The Twins had lost 18 consecutive playoff contests, the most in any major North American sports league, since beating the New York Yankees in the first game of the 2004 American League division series.
They were also swept out of the MLB playoffs in 2006, 2009, 2010, 2017, 2019 and 2020.
Minnesota’s victory ended the epic post-season futility run and gave the host Twins a 1-0 lead in the American League best-of-three first round series, which continues on Wednesday.
“It means a lot,” Lewis said of snapping the historic drought. “And it means a lot that the fans encouraged us and they had that energy for us. They brought it and we brought it for them.”
Also winning their AL playoff opener were the Texas Rangers, who blanked host Tampa Bay 4-0 as US pitcher Jordan Montgomery struck out six without allowing a walk over seven shutout innings.
National League first-round openers later Tuesday find Arizona at Milwaukee and Miami at Philadelphia.
Atlanta, Baltimore, Los Angeles, and the defending champions Houston all received first-round byes.
Minnesota’s Lewis, the 2017 MLB Draft top pick, blasted a two-run homer in the first inning off Toronto starter Kevin Gausman and tagged him for a solo homer in the third for a 3-0 Minnesota edge.
The 24-year-old US third baseman, who recovered from a sore hamstring just in time for the playoffs, matched Gary Gaetti from 1987 as the only Twins with two homers in a playoff game.
“This crowd was special,” Lewis said. “We’re just going to feed off that energy and keep going tomorrow.”
Toronto pulled within 3-1 in the sixth when Bo Bichette singled, advanced on a walk to Alejandro Kirk and scored on a Kevin Kiermaier single.
But Twins outfielder Michael Taylor leaped high above the outfield wall and grabbed an inning-ending out to deny Toronto’s Matt Chapman a three-run homer that would have put the Blue Jays ahead.
Minnesota reliever Jhoan Duran entered in the ninth, struck out Kiermaier and Chapman then walked Whit Merrifield before George Springer grounded out to first for the last out to complete the historic triumph, touching off an emotional on-field Twins celebration.
At Tampa Bay, left-hander Montgomery scattered six hits to baffle Rays batters in the fourth scoreless outing from his past five starts.
“I think he had everything,” said Texas slugger Corey Seager, who had two hits, scoring one run and driving in another.
“He had them off balance.
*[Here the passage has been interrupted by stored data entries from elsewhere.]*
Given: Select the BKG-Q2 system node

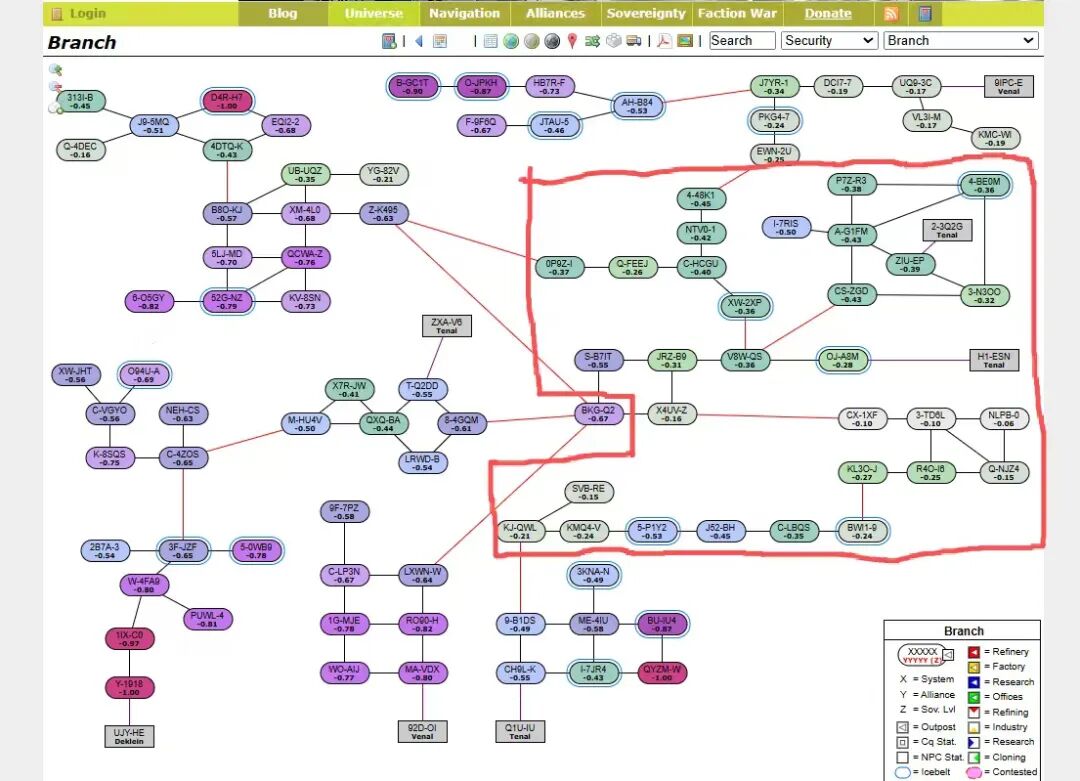Looking at the screenshot, I should [x=598, y=413].
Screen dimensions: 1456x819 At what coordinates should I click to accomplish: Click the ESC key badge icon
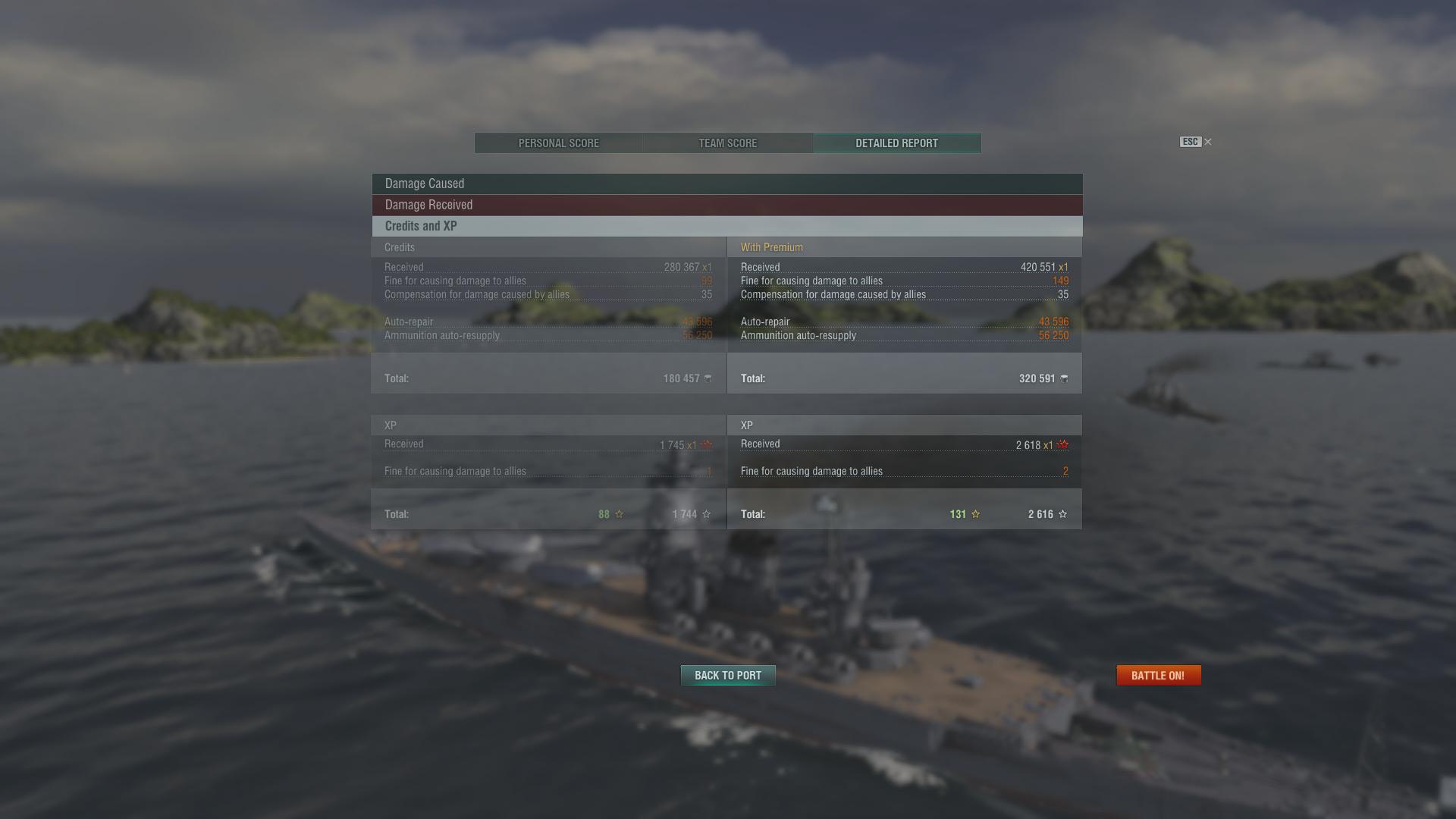pos(1191,142)
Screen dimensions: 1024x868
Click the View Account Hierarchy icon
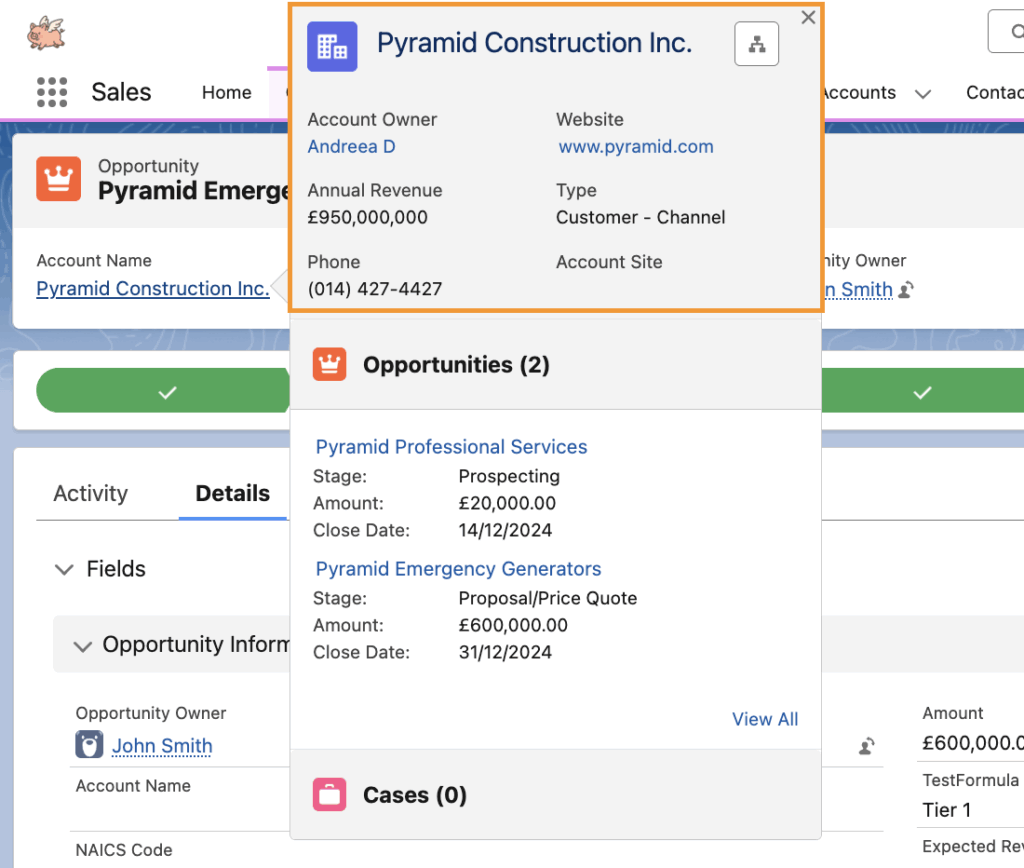point(756,44)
He was just really impressive to be able to come out here and shut that lineup down at home.”
Tampa Bay made three fielding errors in the first three innings and fell behind early.
“We did take advantage of the mistakes they made and got the win,” Seager said.
Texas opened the scoring in the second inning when Nathaniel Lowe singled up the middle, took third on a Leody Taveras single to right and scored on Josh Jung’s sacrifice fly.
The Rangers doubled their lead in the fourth when Seager doubled, took third on an Adolis Garcia single and scored on a wild pitch by Tampa Bay’s Tyler Glasnow.
Texas made it 4-0 in the sixth when Evan Carter and Marcus Semien walked and Seager drove in both with a single up the middle and throwing error by Rays centerfielder Jose Siri.
It was the first shutout playoff victory since 2011 for the Rangers, who missed out on a first-round bye and division title with a loss on the final day of theå regular season.